# Task to carry out
Would you reproduce exactly, and only, the lines starting at the one with "Task: Select the P100D 376Mi stat" and ending at the last line of the data, with both included? Leave the pictures out.

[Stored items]
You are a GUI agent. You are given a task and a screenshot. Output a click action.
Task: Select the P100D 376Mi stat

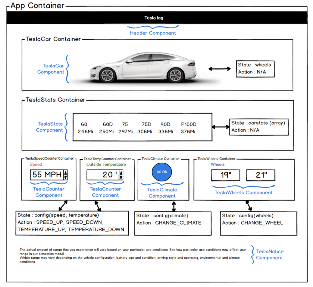[188, 128]
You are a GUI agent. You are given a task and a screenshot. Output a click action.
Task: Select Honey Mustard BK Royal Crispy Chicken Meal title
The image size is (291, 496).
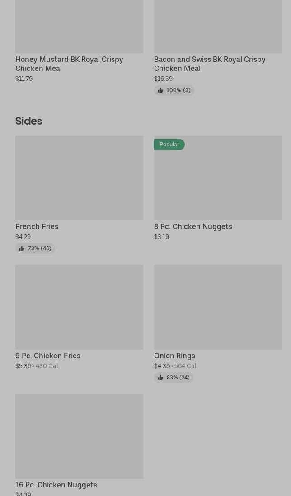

# Answer
Task: Select the P100D 376Mi stat

[188, 128]
You are a GUI agent. You are given a task and a screenshot. Output a click action.
Task: Select Honey Mustard BK Royal Crispy Chicken Meal title
The image size is (291, 496).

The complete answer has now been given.